El ejército francés, apoyado por los Estados Pontificios, invadió Lombardía. Ludovico huyó. Permanecí en Milán entretenido en trabajos menores: construí lentes y gafas, y profundicé en matemáticas animado por el franciscano Luca Pacioli, así descubrí las proporciones del cuerpo humano, plasmadas en “El hombre de Vitruvio”.

Con cuarenta y ocho años arribé a Venecia contratado como ingeniero para defender la ciudad de un ataque turco: esclusas móviles y soportes dentados inundarían algunas zonas. Para sabotear los barcos enemigos diseñé un traje para respirar sumergido mediante un saco lleno de aire; portaría cuchillo para cortar redes y un taladro para abrir vías de agua en los barcos. César Borgia, hijo del papa Alejandro VI, nombrado arzobispo a los dieciséis años, soñaba unificar Italia. A su servicio construí palacios, iglesias, bibliotecas y escuelas. En una tregua, conocí a Nicolás Maquiavelo. Descubrí que era espía pero no lo denuncié por ser paisano de la Alta Toscana. El 13 de junio de 1502, César Borgia entró triunfal en Roma, pero un año después, Gonzalo Fernández de Córdoba, el Gran Capitán, lo apresó y trasladó a España. Escapó y murió luchando en Navarra.

Estudié las aves para escribir el Tratado de los Pájaros, donde concluí que el hombre podría volar. Mi obsesión por la perfección me hizo caer en profunda depresión. Ya pasaba de los cincuenta y consideré que los errores enseñan más que de los aciertos. Altamente endeudado realicé retratos de encargos como “La Gioconda”. Mona Lisa Gherardini era una patricia florentina casada con Francesco del Giocondo, rico comerciante. Posó durante cuatro años y contraté músicos para que no se cansara.

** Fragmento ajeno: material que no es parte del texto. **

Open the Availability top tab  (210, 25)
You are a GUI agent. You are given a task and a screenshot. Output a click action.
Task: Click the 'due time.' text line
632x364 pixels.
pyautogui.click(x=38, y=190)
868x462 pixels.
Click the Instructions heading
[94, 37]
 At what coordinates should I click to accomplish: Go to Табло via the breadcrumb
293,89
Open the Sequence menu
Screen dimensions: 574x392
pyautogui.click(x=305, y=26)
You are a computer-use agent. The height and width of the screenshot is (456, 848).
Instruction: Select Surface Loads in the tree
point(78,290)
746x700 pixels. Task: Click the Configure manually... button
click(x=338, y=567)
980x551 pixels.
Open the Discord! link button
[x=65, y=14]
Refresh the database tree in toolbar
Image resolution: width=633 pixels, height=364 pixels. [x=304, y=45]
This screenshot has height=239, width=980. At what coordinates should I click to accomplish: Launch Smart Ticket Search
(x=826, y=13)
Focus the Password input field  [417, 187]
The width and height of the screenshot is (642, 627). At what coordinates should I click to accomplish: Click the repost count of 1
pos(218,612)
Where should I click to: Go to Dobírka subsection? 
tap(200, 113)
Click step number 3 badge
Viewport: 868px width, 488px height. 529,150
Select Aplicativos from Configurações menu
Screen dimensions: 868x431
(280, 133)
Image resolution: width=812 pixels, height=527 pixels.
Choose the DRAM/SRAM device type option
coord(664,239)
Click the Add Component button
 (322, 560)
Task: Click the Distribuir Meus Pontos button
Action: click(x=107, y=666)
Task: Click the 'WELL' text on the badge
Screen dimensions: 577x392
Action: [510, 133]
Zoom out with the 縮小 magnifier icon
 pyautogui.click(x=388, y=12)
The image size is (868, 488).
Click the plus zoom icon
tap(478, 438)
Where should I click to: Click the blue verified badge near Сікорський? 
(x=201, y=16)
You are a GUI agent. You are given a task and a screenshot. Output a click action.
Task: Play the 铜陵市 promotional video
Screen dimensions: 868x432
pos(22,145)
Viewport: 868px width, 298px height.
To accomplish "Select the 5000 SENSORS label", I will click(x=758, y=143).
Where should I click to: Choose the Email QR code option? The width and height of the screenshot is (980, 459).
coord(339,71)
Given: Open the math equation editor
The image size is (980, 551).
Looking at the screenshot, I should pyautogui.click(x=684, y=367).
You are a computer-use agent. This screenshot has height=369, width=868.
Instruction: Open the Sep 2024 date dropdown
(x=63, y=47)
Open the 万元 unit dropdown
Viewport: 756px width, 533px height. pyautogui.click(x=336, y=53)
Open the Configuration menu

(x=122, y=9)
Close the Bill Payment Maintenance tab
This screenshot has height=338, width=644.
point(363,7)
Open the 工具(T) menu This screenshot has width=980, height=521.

La situación en Italia era inquietante, Francia dominaba el norte, España el sur y el Vaticano controlaba el centro. Al comenzar 1509 me puse al servicio del rey de Francia, que pagó todas mis deudas. Contraje malaria de la que me curé con mis propios medios. Tras una temporada en Roma, al servicio del papa, regresé a Francia por la que sentía veneración. Aconsejé a Francisco I,

diseñé sistemas de regadío en el río Loira, construí casas prefabricadas para los más humildes y organicé los festejos del matrimonio de la hija del rey con Lorenzo de Medici. Con gran esfuerzo por una parálisis parcial que me impedía pintar, pinté un último autorretrato, rostro de un anciano majestuoso, con ojos vivos, boca severa y displicente y arrugas en la cara. Ante la cercanía de la muerte volví a la religión, redacté mi testamento, me reconcilié con mi familia y dispuse mi entierro, setenta pobres remunerados acompañaron mi cuerpo con cirios encendidos.